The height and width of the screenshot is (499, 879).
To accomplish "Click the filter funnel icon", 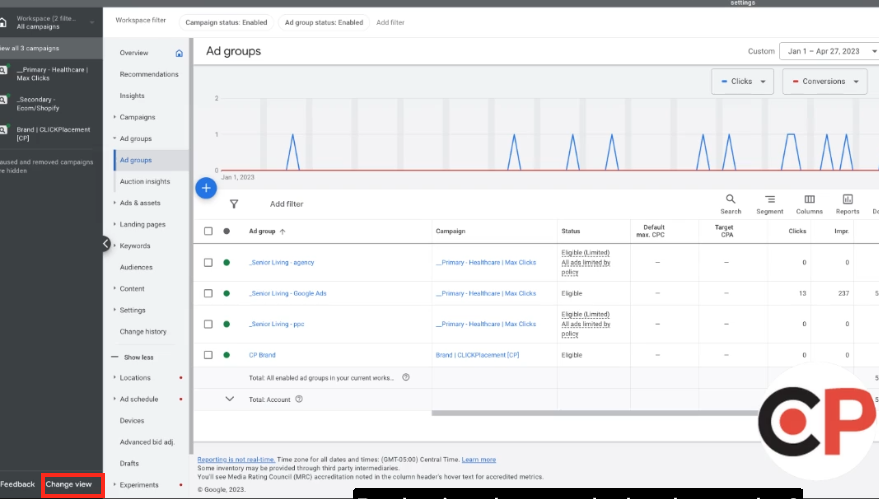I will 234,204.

::::::::

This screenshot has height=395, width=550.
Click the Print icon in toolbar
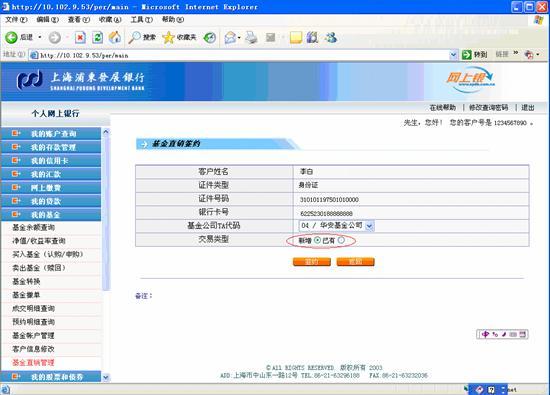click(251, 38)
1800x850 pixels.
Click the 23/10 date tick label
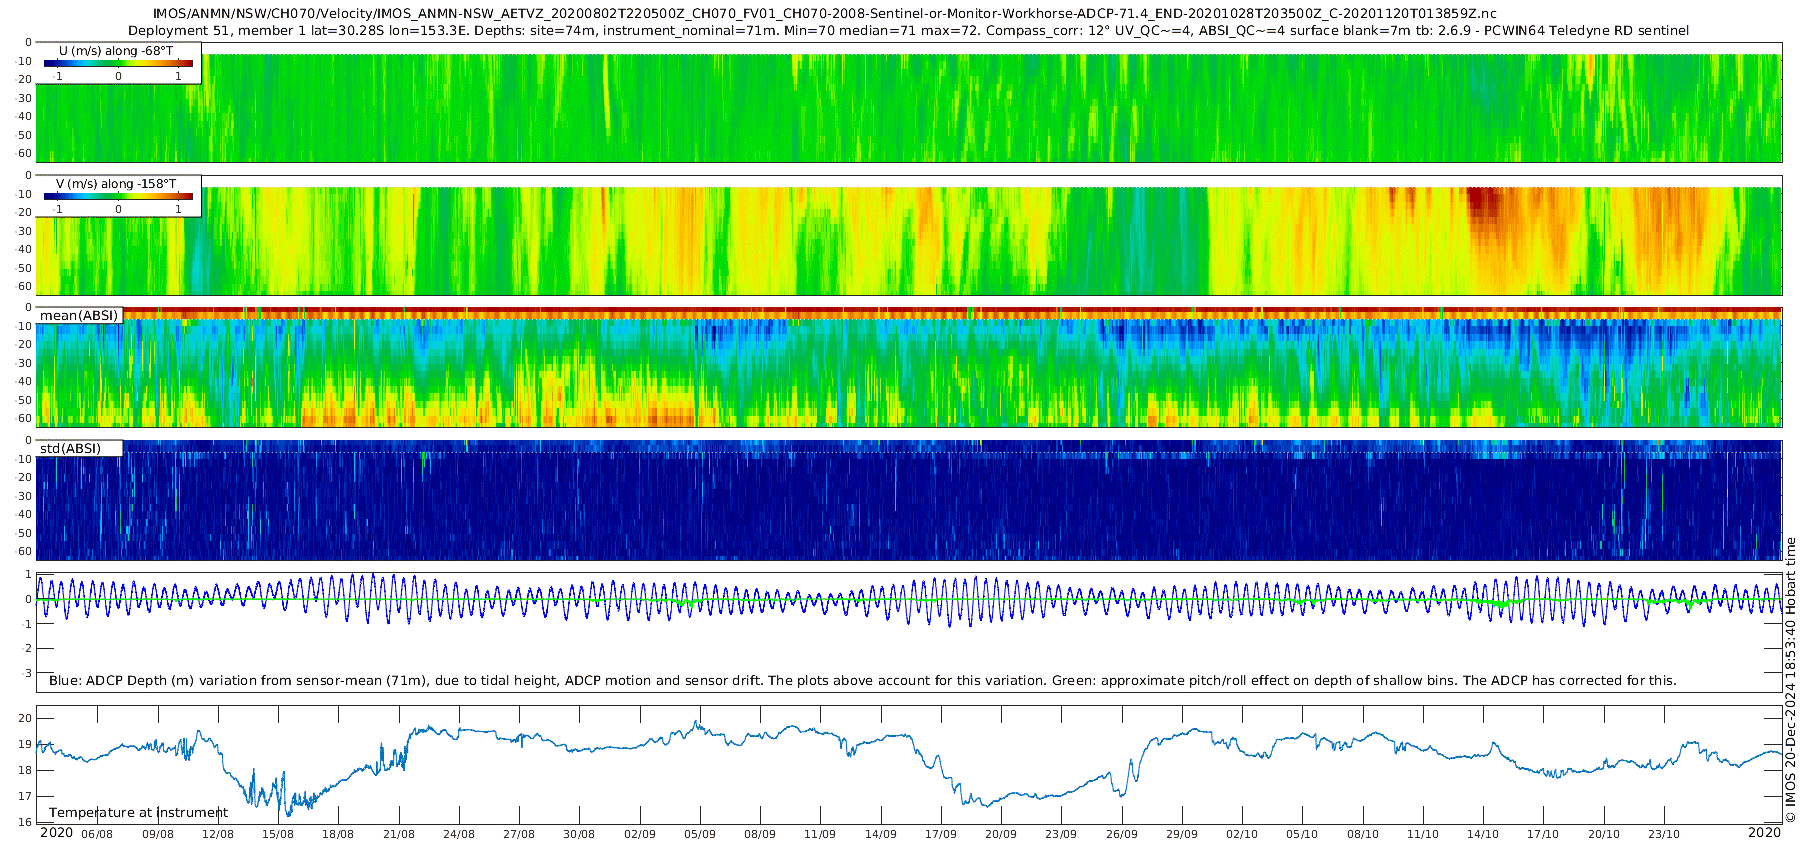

::::::::

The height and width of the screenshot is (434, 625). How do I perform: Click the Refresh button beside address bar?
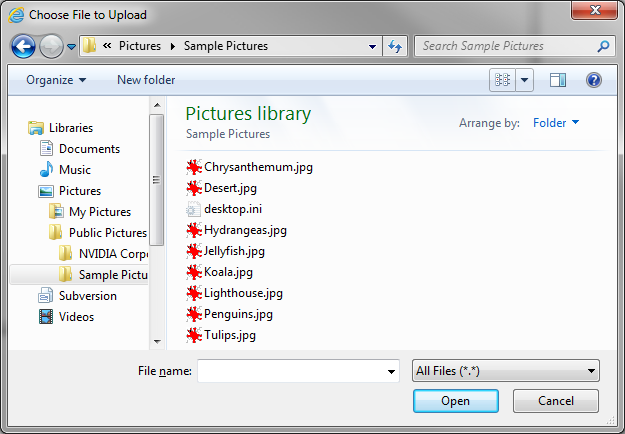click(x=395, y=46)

::::::::

**What to produce**
Each line from the one that contains "This screenshot has height=395, width=550." down to the one that contains "Click the 23/10 date tick label" is to be returned exactly as it stands above, both ends included, with pictures removed.

**Response**
This screenshot has height=395, width=550.
Click the Print icon in toolbar
click(251, 38)
1800x850 pixels.
Click the 23/10 date tick label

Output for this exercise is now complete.